I think that's enough questions for now.
- Dan Isaacs
2013-02-22 04:19 AM
The array has both SAS, 300GB and 450GB 15K, and 1TB SATA drives. The 300GB SAS is in 9+1 RAID5 DP Pools, 450GB SAS in 6+1 RAID5 DP Pools, and the 1TB SATA is in 8+2 RAID6 DP Pools. There are 1:1 DP Pools to NetApp aggregates. Some of the LUNs are 300GB and some are 783GB. In most cases there are between 3-5 parity groups per DP Pool. Total disk count is above 400.
So as an example, we have a DP Pool with 4x parity groups of 9+1 300GB drives. In this dp pool we have 32x 300GB LUNs allocated to a V3240 pair, all owned by one filer in the same aggregate with RG size of 8.
Our AMS has 4 front-end ports per controller, 8 total. Each port is only dedicated to one filer, with each filer having a front-end port on each controller and thus two paths to each device.
I have opened cases in the past with both HDS and NetApp. NetApp told me that the latencies were caused by the HDS disk and HDS told me that the latencies I saw for the SAS LUNs at the time were expected. The latencies were between 25-50ms from the AMS on these SAS LUNs.
The higher than expected latencies are primarily on VMware NFS datastores. The majority of our volumes perform between 2-10ms host latency on average. The VMware datastores average ~20ms with peaks going above 100ms and these peaks are fairly common. These are host latencies as measured from both vcenter and NetApp Performance Advisor. We've been round and round with VMware performance, vmdk alignment, network best practices, etc. Things don't seem to change and all the evidence continue to point to the back-end disk.
Am I seeing disk queuing on the AMS? I think the answer would be yes here, but I'm not sure how to quantify this. HDS offers a metric called "tag count" and they show it on a per drive and per LUN basis. The tag count can range from 2-25.

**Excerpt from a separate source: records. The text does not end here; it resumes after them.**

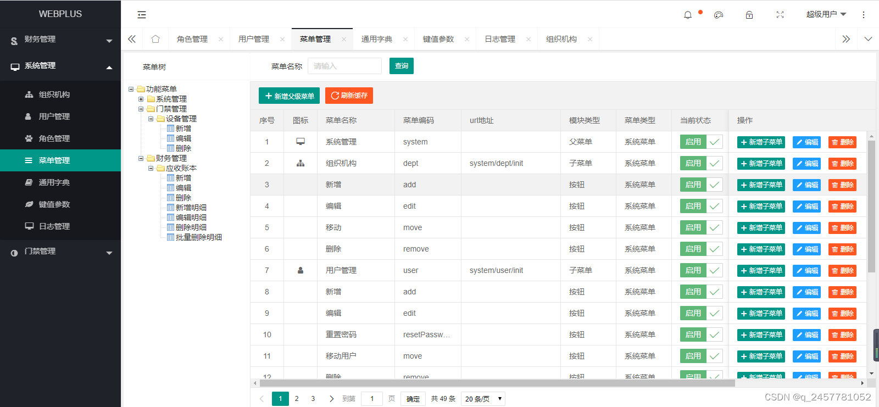Expand the 财务管理 sidebar menu
The image size is (879, 407).
[60, 40]
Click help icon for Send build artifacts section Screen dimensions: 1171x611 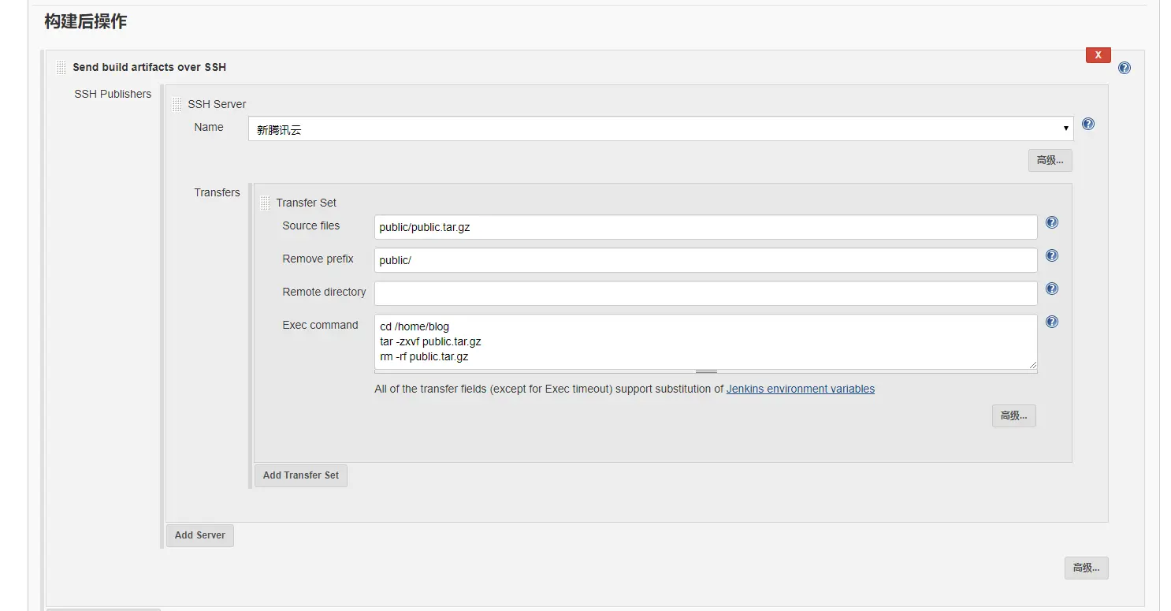(1124, 68)

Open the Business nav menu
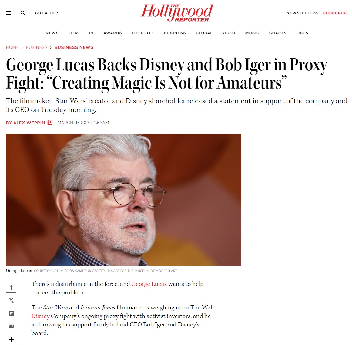pos(175,33)
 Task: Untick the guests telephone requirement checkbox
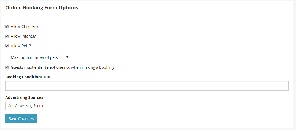pos(7,67)
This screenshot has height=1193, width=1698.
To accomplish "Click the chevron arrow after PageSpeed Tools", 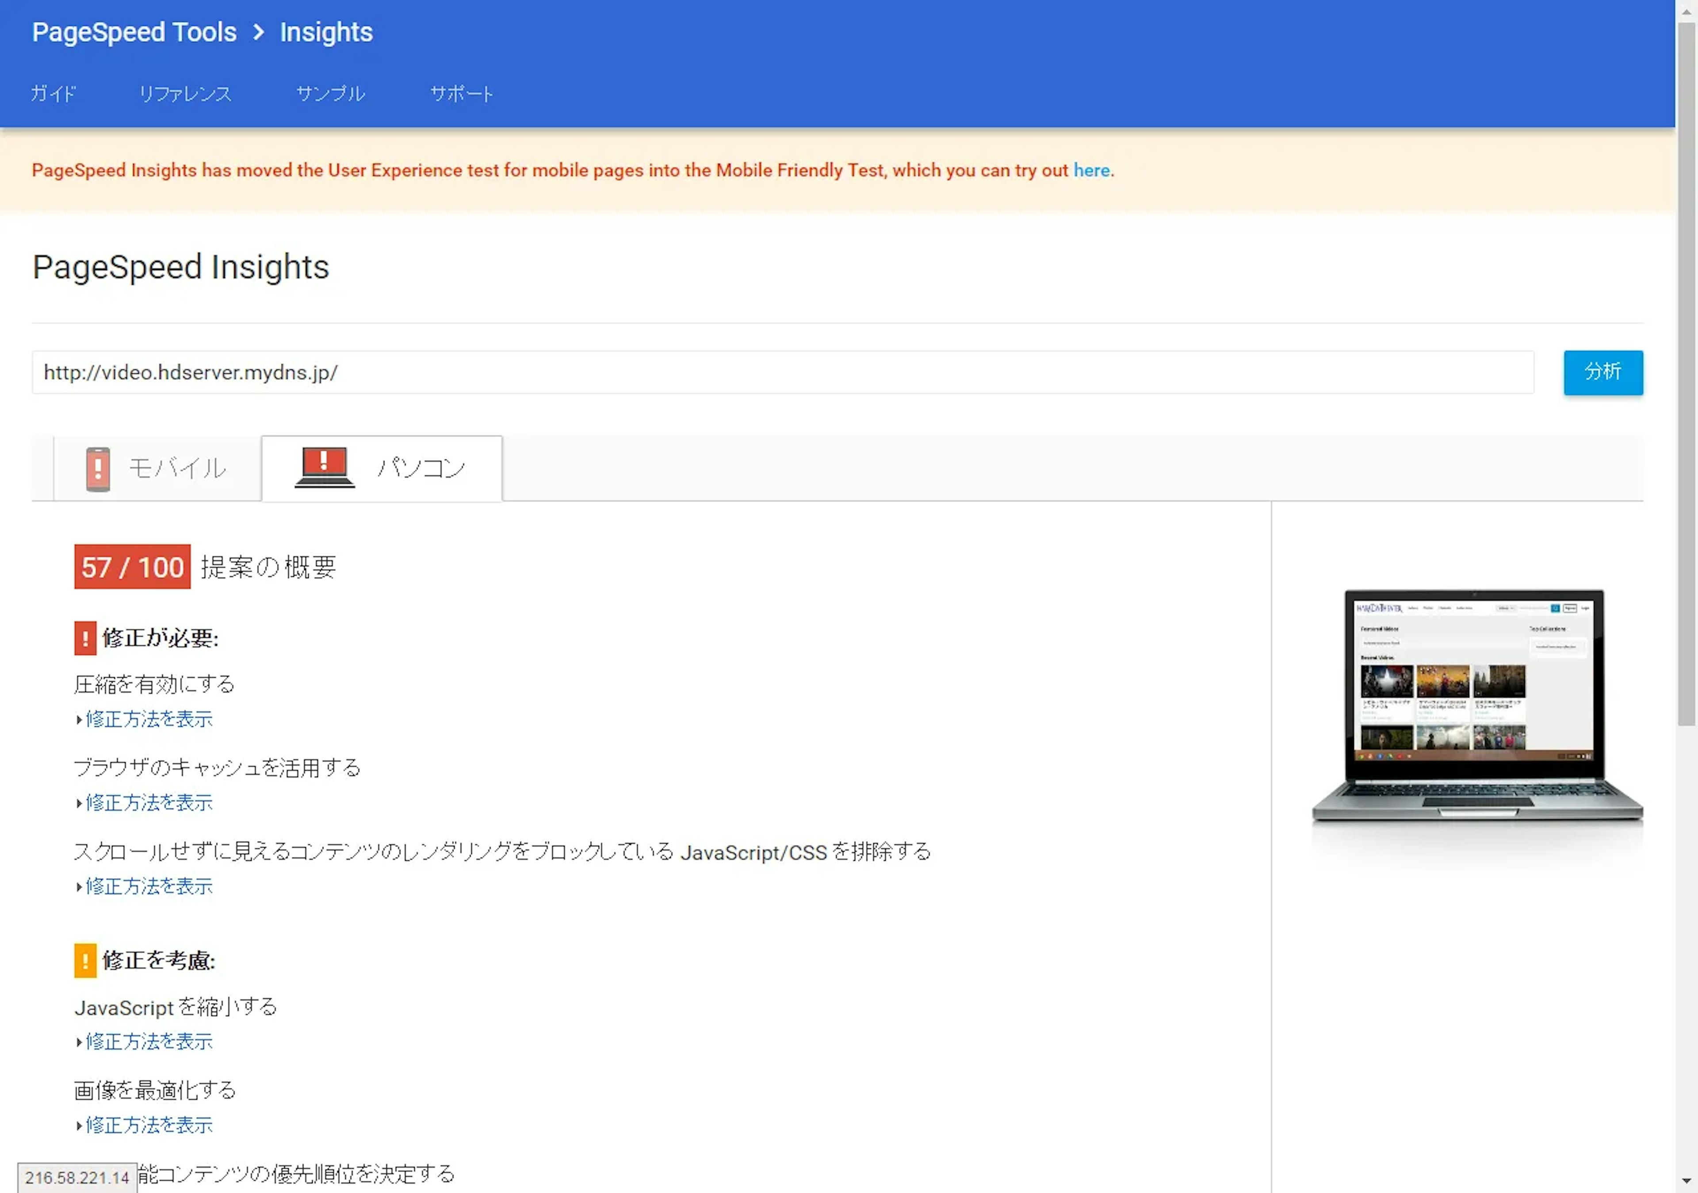I will [258, 33].
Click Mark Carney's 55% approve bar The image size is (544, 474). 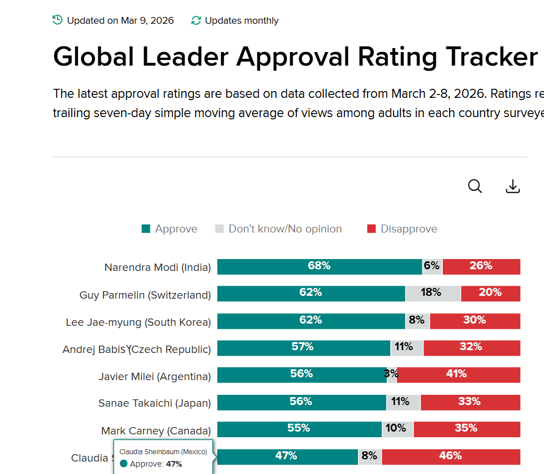click(x=299, y=429)
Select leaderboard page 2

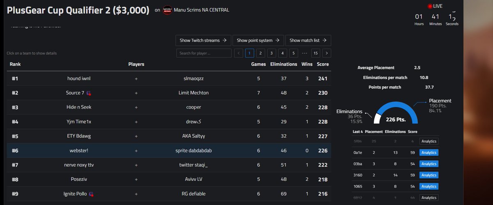[x=260, y=53]
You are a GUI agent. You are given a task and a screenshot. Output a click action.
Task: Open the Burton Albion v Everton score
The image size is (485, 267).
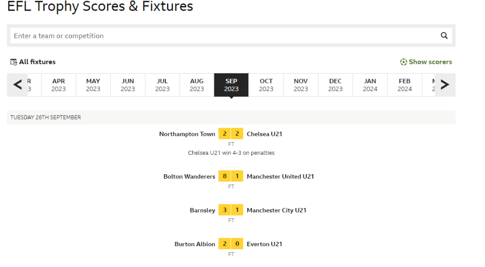click(x=231, y=244)
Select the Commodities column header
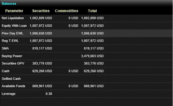Image resolution: width=173 pixels, height=106 pixels. pyautogui.click(x=67, y=11)
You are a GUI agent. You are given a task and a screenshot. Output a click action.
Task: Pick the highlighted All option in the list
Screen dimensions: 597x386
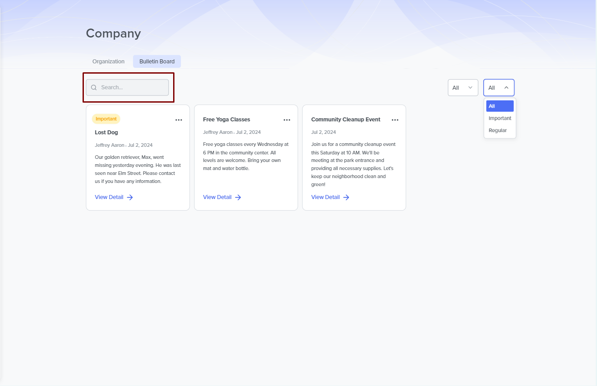[x=499, y=106]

These systems do send autosupports. I have run perfstat in the past and have provided this for NetApp's troubleshooting.
I have a NetApp Account Team and I do know who my SE is.

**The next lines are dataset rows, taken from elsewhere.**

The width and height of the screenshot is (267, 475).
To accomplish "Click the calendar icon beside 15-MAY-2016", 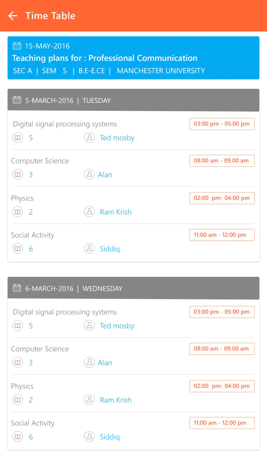I will coord(17,46).
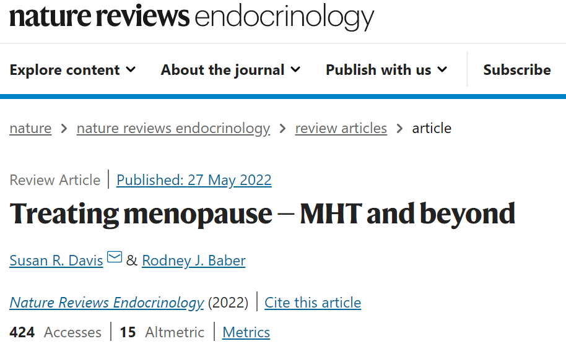Click Cite this article link
This screenshot has height=349, width=566.
(313, 303)
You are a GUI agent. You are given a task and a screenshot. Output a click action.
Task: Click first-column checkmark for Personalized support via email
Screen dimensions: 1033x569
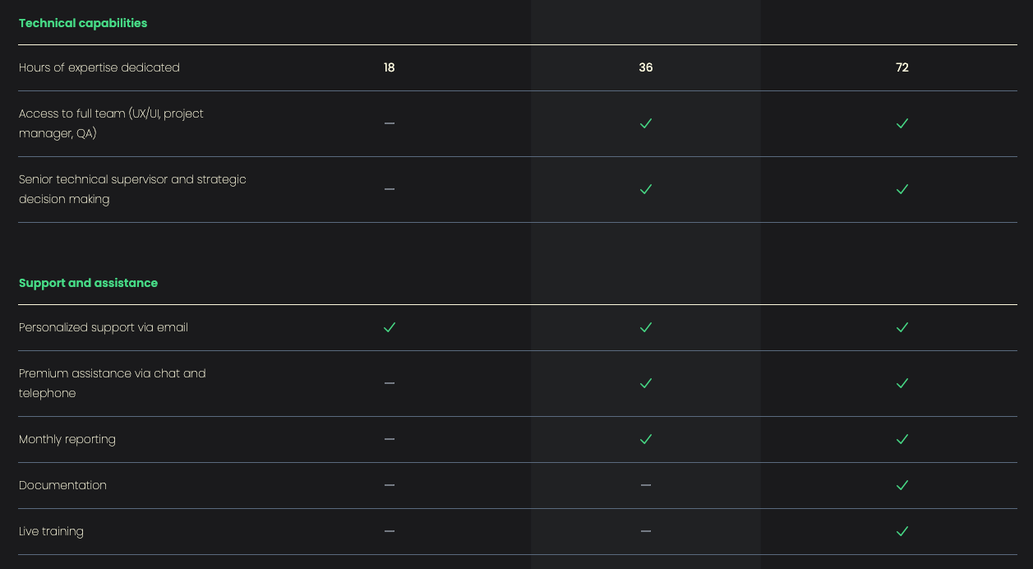[390, 327]
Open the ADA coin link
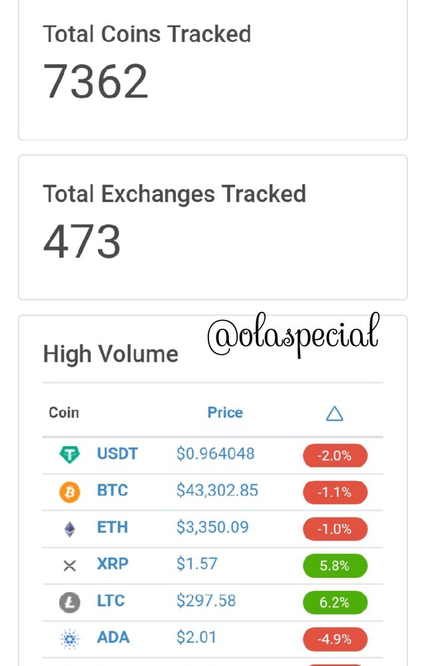 113,637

I don't expect this community to solve my problems, but I am mostly just asking to see what other folks may be doing in a similar setup. Most of the settings I've listed above have very little documentation on their own, let alone on a V-series on AMS.
2013-02-22 07:13 AM
Excellent. You appear to be doing things the right way.
Those latencies are not ideal. 20ms is the typical threshold for acceptable performance. If you have your NetApp case #, can you email that to me? They should still have your perfstat, and there is something I can check in that to see if the back-end is the problem.
2013-02-22 07:19 AM
The case was a while back and our layout has changed a bit since then. I can get you a more recent perfstat if you'd like. What perfstat interval and duration, etc. would you like me to use?